WRITTEN REQUEST 1 — Reproduce the part of the text on Chicago's Irish Catholic parishes that opens with the words containing "William Quarter, the" and closes with "of Chicago Catholicism.", changing "Germans" to "German Catholics".
WRITTEN REQUEST 2 — Carry the text on Chicago's Irish Catholic parishes forward from its final sentence.

TEXT EXTRACT —

* START *

William Quarter, the first of nine bishops of Irish birth or descent to head the Chicago diocese since 1843, regarded Catholic institutions as essential to the well-being of immigrants and the larger city. At the same time he organized St. Patrick's for the Irish in 1846, he founded St. Peter's and St. Joseph's for the city's Germans. A pragmatic response to ethnic diversity, national-language and territorial parishes became distinguishing features of Chicago Catholicism.

However, for the vast majority of Chicago's Irish, estimated at nearly 300,000 by 1890, parishes remained the focal point of their lives and their neighborhoods. Staffed by priests and nuns of Irish birth and descent, these parishes played a vital role in mediating tensions between ethnic, Catholic, and American identities. While early Irish parishes were overwhelmingly working-class, by the 1880s middle-class parishes flourished in outlying neighborhoods such as Lincoln Park, Lake View, Oakland, Hyde Park, Englewood, and Austin. SOURCE: The Encyclopedia of Chicago.

* END *

MATERIAL PROVIDED —
* START *

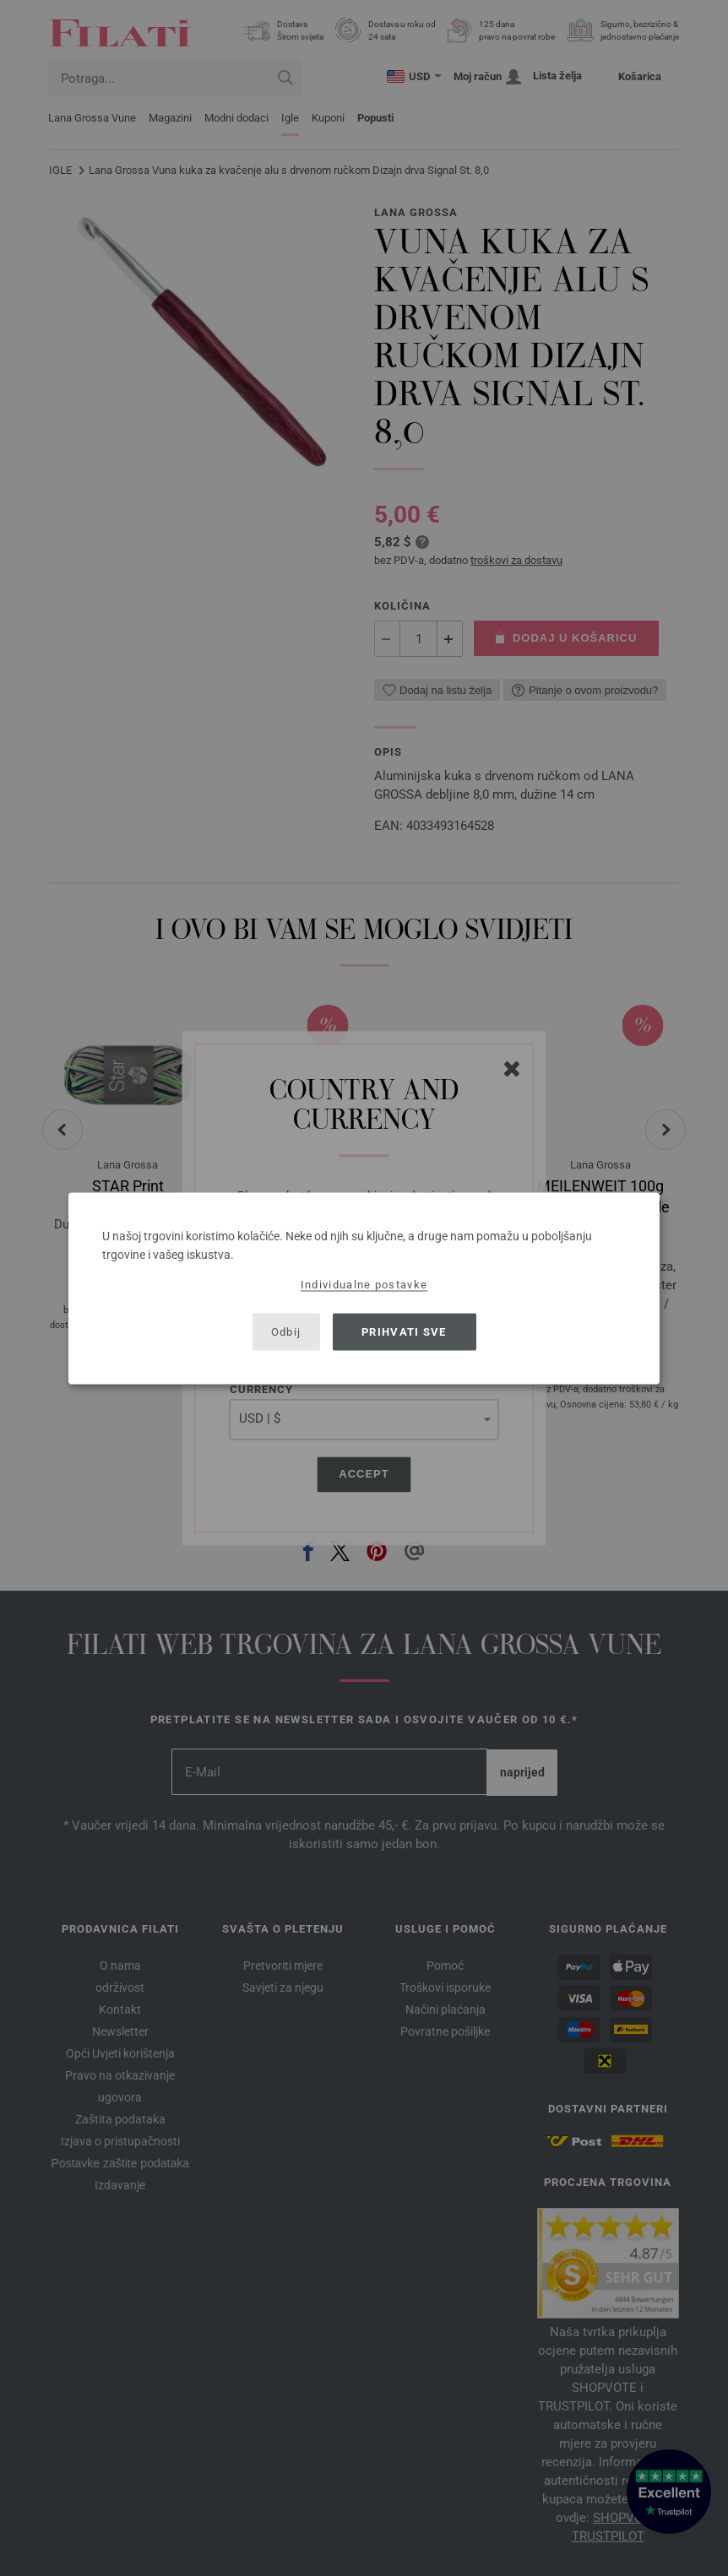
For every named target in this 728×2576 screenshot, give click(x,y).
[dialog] (364, 1288)
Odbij (286, 1332)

* END *

OUTPUT 1 —
William Quarter, the first of nine bishops of Irish birth or descent to head the Chicago diocese since 1843, regarded Catholic institutions as essential to the well-being of immigrants and the larger city. At the same time he organized St. Patrick's for the Irish in 1846, he founded St. Peter's and St. Joseph's for the city's German Catholics. A pragmatic response to ethnic diversity, national-language and territorial parishes became distinguishing features of Chicago Catholicism.

OUTPUT 2 —
The Irish immigrated to Chicago for a chance at greater economic opportunity. Some of their initial industries of labor included:

Illinois & Michigan Canal: Much of the work on the Illinois & Michigan Canal between 1837 and 1848 was done by hand. While canal laborers included Yankees, southerners, Native Americans, African Americans, Germans, English, and French Canadians, most were Irish immigrants. Hundreds of poor Irish men journeyed to the region to take up this backbreaking, low-wage work. Their poverty, foreignness, and Catholicism isolated them, as did the remote and often isolated construction sites.

Meatpacking: Formed at the turn of the century, the American Federation of Labor's Amalgamated Meat Cutters and Butcher Workmen of North America (AMC) was the first national organization dedicated to the unionization of the meat industry. Its founders realized that control of the nation's packinghouses, especially those in Chicago, was essential to success. Between 1900 and 1904, the AMC built a powerful organization in the Chicago plants, especially Armour and Swift. Its strongest base of support lay with the skilled "butcher aristocracy," largely comprising Irish and German workers.

Police: After 1856, the department hired many foreign-born recruits, especially unskilled but English-speaking Irish immigrants. Serving on the Chicago Police Force became a proud tradition for many Irish-American families.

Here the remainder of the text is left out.